+++ Excerpt provided

7 Things You May Not Know About Chord Progressions

Do you find that getting chords to sound right is the hardest part of getting a song working? Chord theory is a topic that takes considerable study to understand it thoroughly, so let’s look at it from a different angle.

Here are 7 things about chord progressions that many songwriters don’t know. It may help you understand why you find some chords sound great together while others sound confusing. It won’t replace studying chord theory, but can help answer some questions you’ve always had about this tricky part of songwriting.

1. Creating Chord Progressions is Not a Random Process

Just because you’ve been able to create chord progressions in the past by randomly picking and choosing chords doesn’t mean that it’s a random process. It isn’t – there is a reason why some chords work and others don’t.

Every key, whether major or minor, has 7 pitches that make up its scale. You can build a 3-note chord on each scale note, and that gives you the 7 chords that exist naturally in that key. (C major: C, Dm, Em, F, G, Am, Bdim). That’s a start. From there, you can add altered chords, modal mixtures, and so on.

++++++
+++ Data excerpt

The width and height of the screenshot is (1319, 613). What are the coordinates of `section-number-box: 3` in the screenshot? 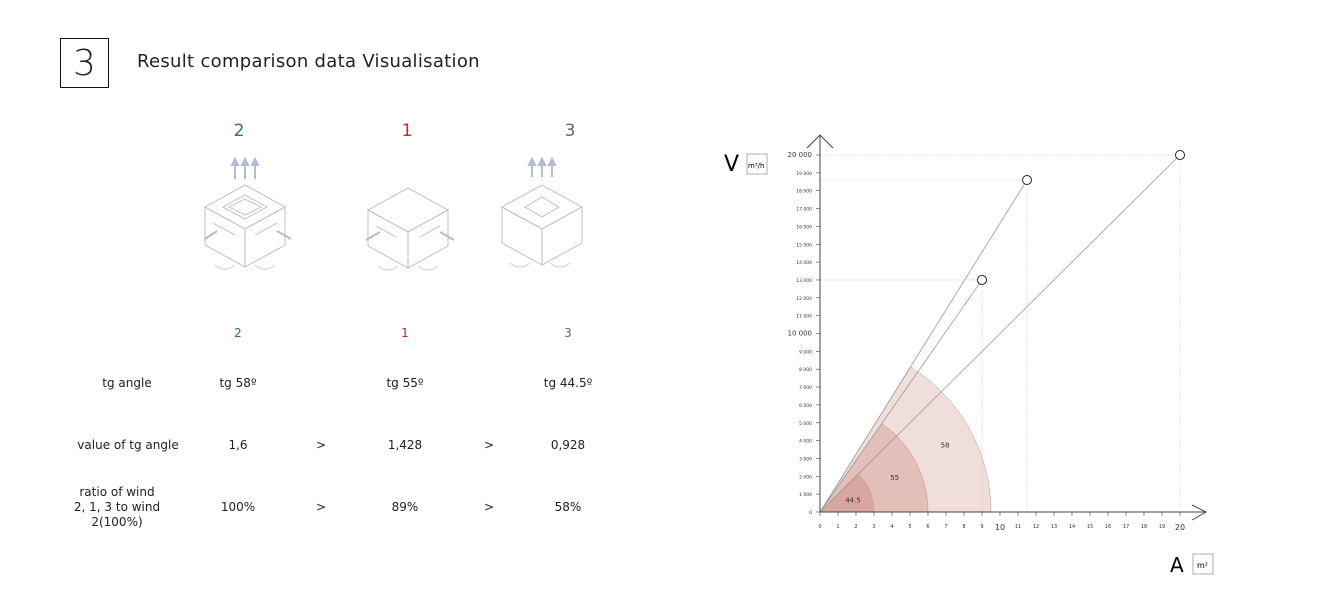 It's located at (84, 63).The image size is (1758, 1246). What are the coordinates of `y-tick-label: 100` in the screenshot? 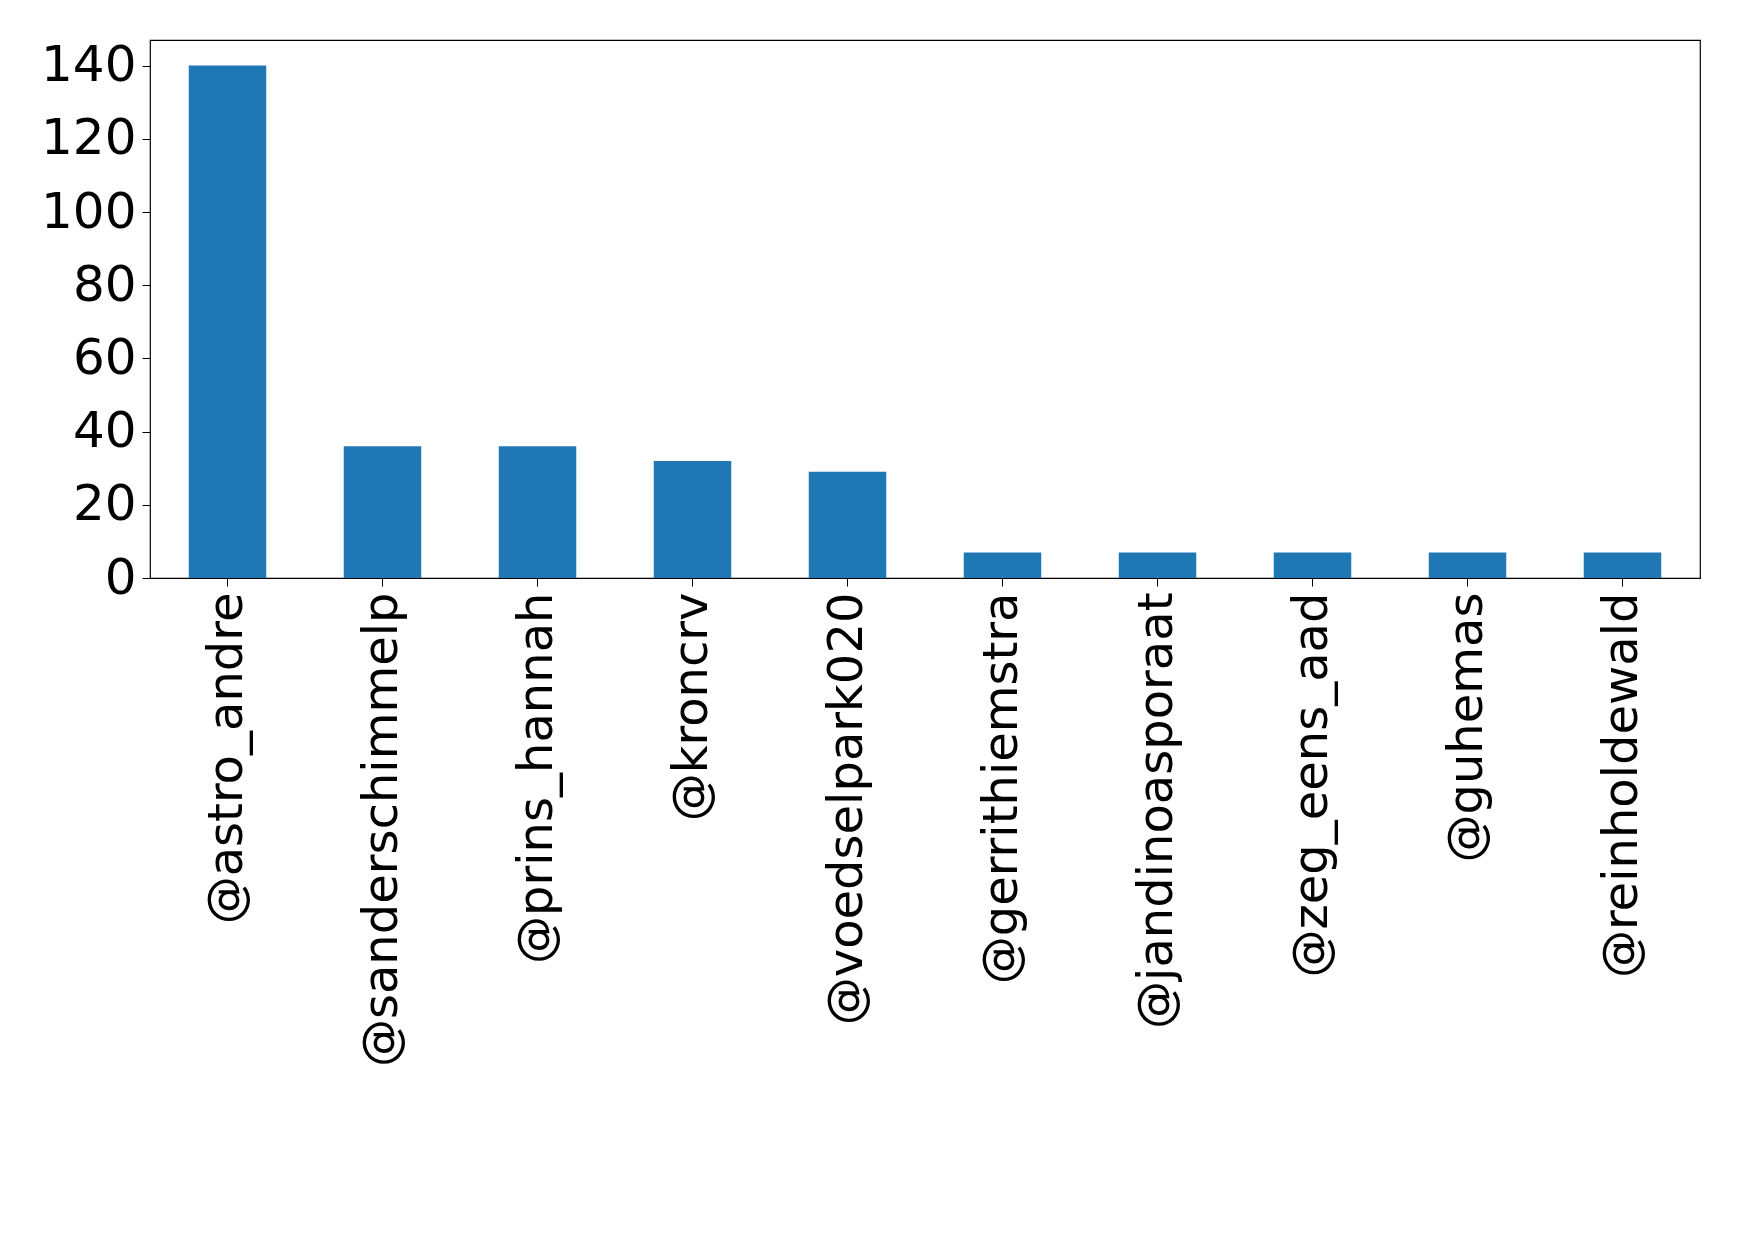 It's located at (89, 210).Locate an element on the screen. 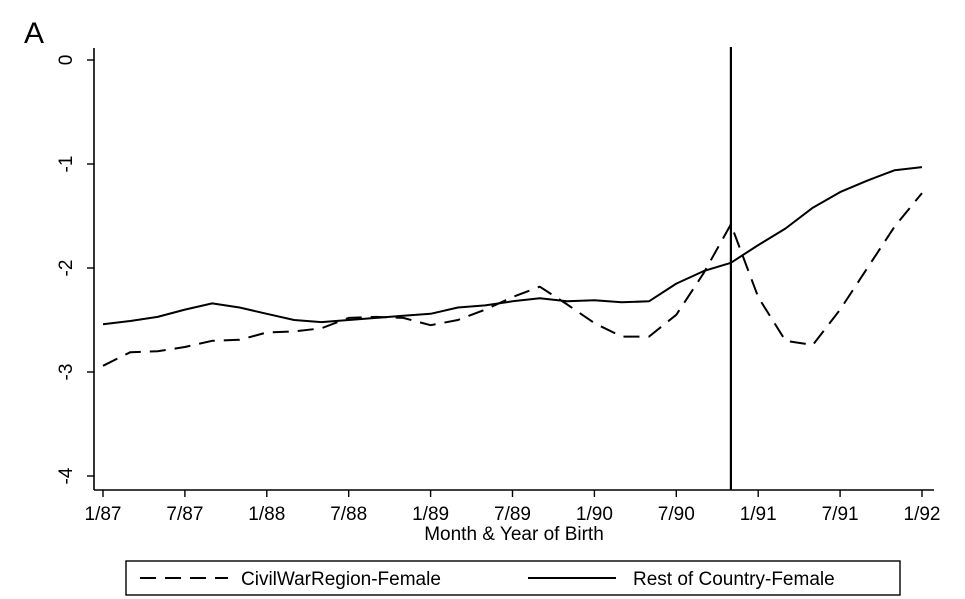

++++++

For each statement below, say whether the chord progressions article agrees with it, answering yes or no and quoting the article's words that decide it. (a) Every major or minor key has 7 pitches in its scale. (b) The 7 things can take the place of studying chord theory. (c) Creating chord progressions is a random process.

### Result:
(a) Yes: "Every key, whether major or minor, has 7 pitches that make up its scale."
(b) No: "It won’t replace studying chord theory"
(c) No: "It isn’t – there is a reason why some chords work and others don’t."